=== AIM OF THE TASK ===
Leave the pictures out, and repeat exactly each line from the one that holds "Uncheck the Manutenção Planejada checkbox" through the final line of the entries below.

=== Stored data entries ===
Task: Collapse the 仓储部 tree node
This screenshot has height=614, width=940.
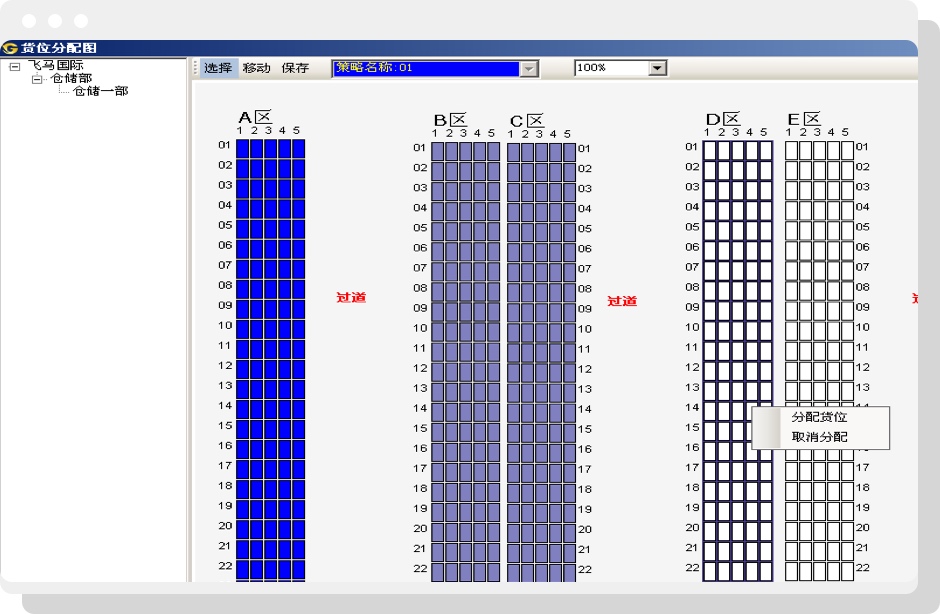Action: pos(37,79)

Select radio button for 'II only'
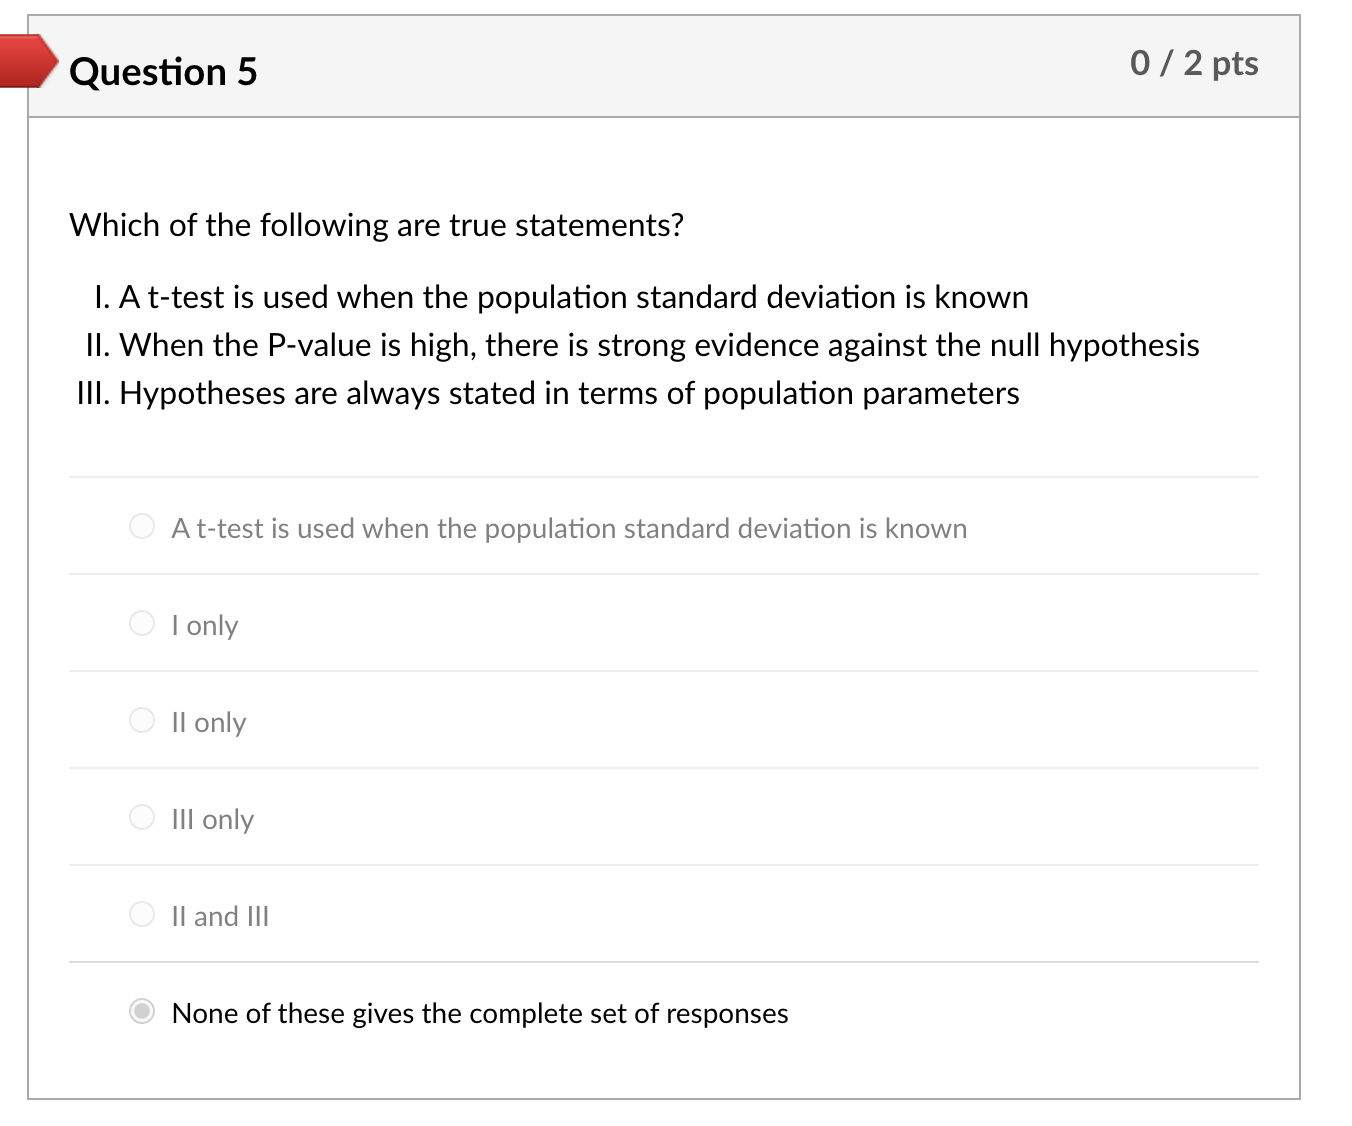[x=142, y=720]
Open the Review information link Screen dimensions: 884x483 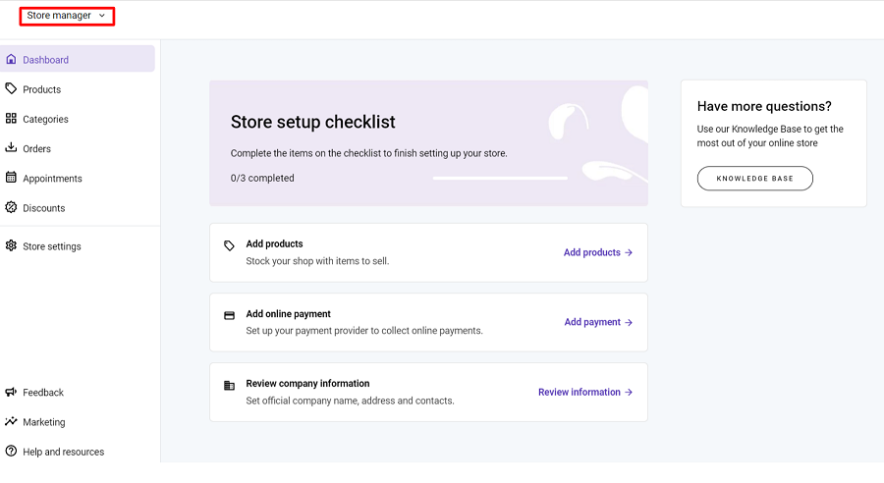585,393
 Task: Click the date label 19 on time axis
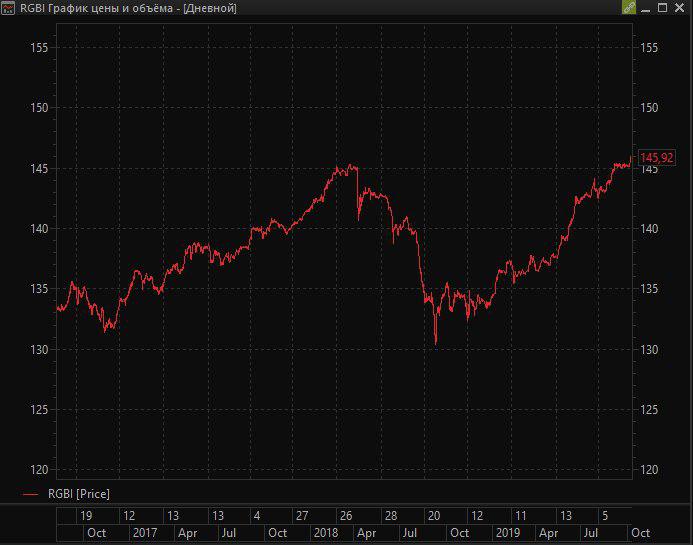87,516
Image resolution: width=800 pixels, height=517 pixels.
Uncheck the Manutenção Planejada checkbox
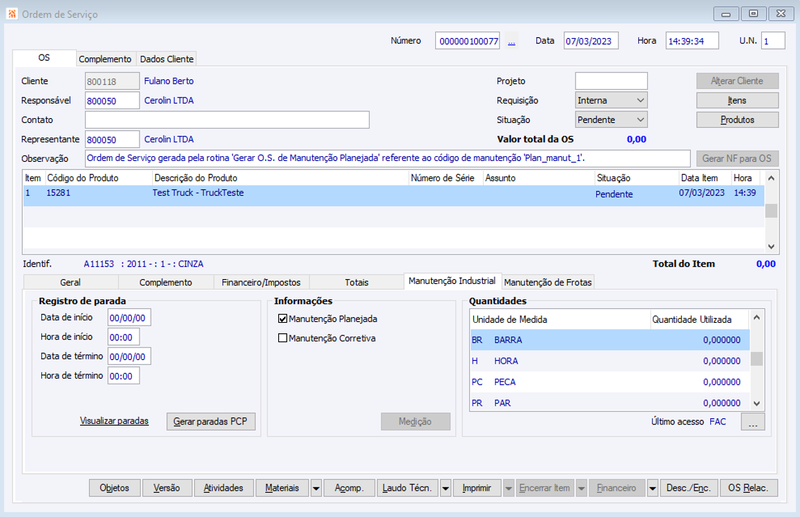283,319
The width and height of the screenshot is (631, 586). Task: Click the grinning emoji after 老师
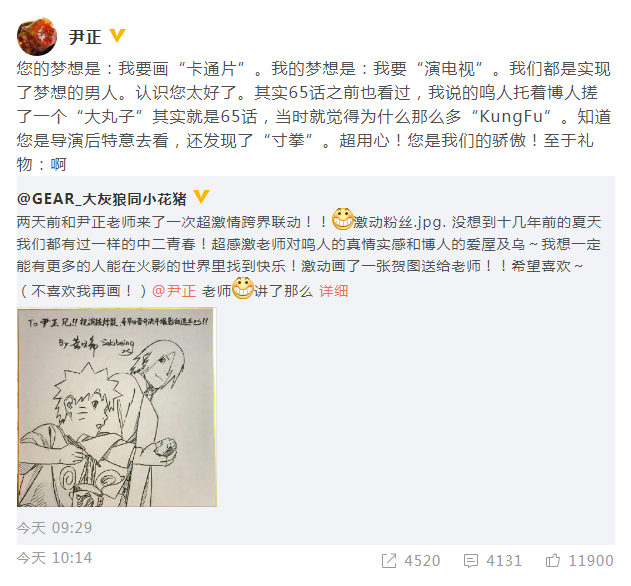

=== TASK RESPONSE ===
Uncheck the Manutenção Planejada checkbox
283,319
The width and height of the screenshot is (631, 586). Task: Click the grinning emoji after 老师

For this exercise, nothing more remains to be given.